INTERPOL has been tracking the crime phenomenon for the past several years, warning that the method of recruiting and trafficking individuals to work in cybercrime centers is spreading outside of Southeast Asia, including to West Africa.

In addition, INTERPOL found that the scams are increasing in sophistication, with the fake job ads shifting from basic requirements (“simple job in a call center,” “phone operator,” “light work, high salaries”) to more skilled profiles that appear more legitimate and might attract more tech-savvy or educated victims (“Information Technology (IT) jobs,” “Digital sales and marketing executives,” “working with cryptocurrency negotiation”). Victims trafficked into these schemes are often forced to pay off a “debt” or ransom with the scam company before they can leave, but those debts are often compounded with additional fees from the trafficker, making the amount virtually impossible to reach.

“What began as a regional crime threat has become a global human trafficking crisis,” said Jürgen Stock, INTERPOL Secretary General. “Just about anyone in the world could fall victim to either the human trafficking or the online scams carried out through these criminal hubs.

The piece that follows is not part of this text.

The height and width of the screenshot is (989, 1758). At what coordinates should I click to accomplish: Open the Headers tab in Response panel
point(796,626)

Much stronger international police cooperation is needed to stop this crime trend from spreading further.”

But some cybercrime groups operate scam mills without significant scrutiny in some nations. According to a New York Times investigation, cyber scam groups and traffickers continue to thrive in Cambodia “because of powerful businessmen with close ties to senior officials in the Cambodian government, and a system of patronage that protects the mills from being investigated by the police.”

The UN report noted that many of these crime centers are located in jurisdictions where governance and the rule of law is weak.

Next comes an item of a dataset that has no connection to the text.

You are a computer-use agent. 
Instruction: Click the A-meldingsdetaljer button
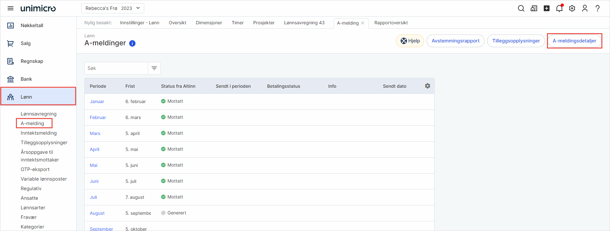(x=574, y=41)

“Corruption undermines accountability and threatens the rule of law; it often precedes the human rights violation, exacerbates its effects, and is a barrier to access to justice and remedy,” the UN said. “Reports indicate that there has been a lack of investigation into claims of collusion between the criminal actors behind these scam operations and senior government officials, politicians, local law enforcement, and influential businesspersons.”

In Myanmar, for example, cybercrime syndicates provide a major source of income for authoritarian leaders, including the ruling junta, according to the United States Institute of Peace and the Center for Strategic and International Studies (CSIS).

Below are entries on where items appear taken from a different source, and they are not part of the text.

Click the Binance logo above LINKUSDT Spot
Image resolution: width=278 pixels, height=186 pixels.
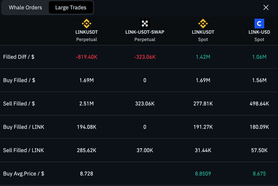coord(203,23)
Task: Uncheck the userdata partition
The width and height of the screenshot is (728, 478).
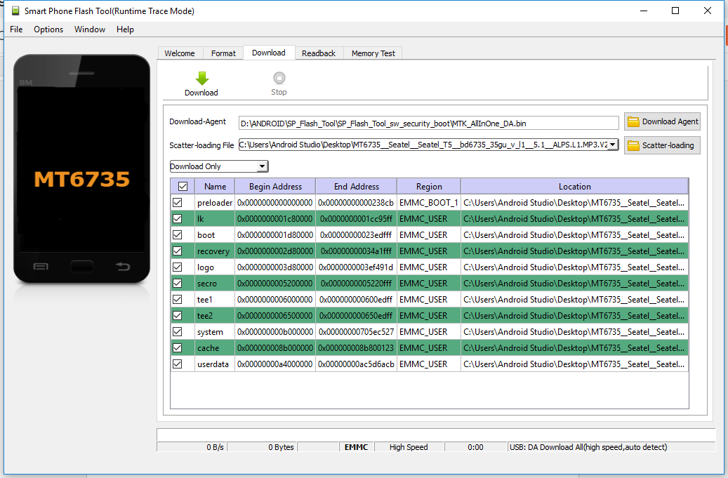Action: [x=176, y=364]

“Efforts to combat this growing phenomenon have focused on supporting victims who escape, and warning potential victims before they are recruited into the scams, but relevant governments and companies have not undertaken a coordinated strategy to address the growing cyber-scam industry and its increasing connection to human trafficking,” CSIS said.

“The military coup, ongoing violence and armed conflicts in Myanmar, and the resultant breakdown in the rule of law, have provided fertile ground for an exponential rise in criminal activity,” the report said. “Following the coup, transnational organized criminal actors were able to widen their existing activities within the country by working with factions within the armed forces and various militia groups.

“Many of the scam centers in Myanmar are located in weakly regulated—and often porous—border areas which are characterized by a lack of formal law enforcement structures, oversight, and accountability. This is further exacerbated by a number of conditions commonly associated with situations of conflict in these locations. These include a distorted economy that is heavily reliant on crime, the presence of organized criminal groups, and a non-existent justice and protection system that perpetuates impunity.”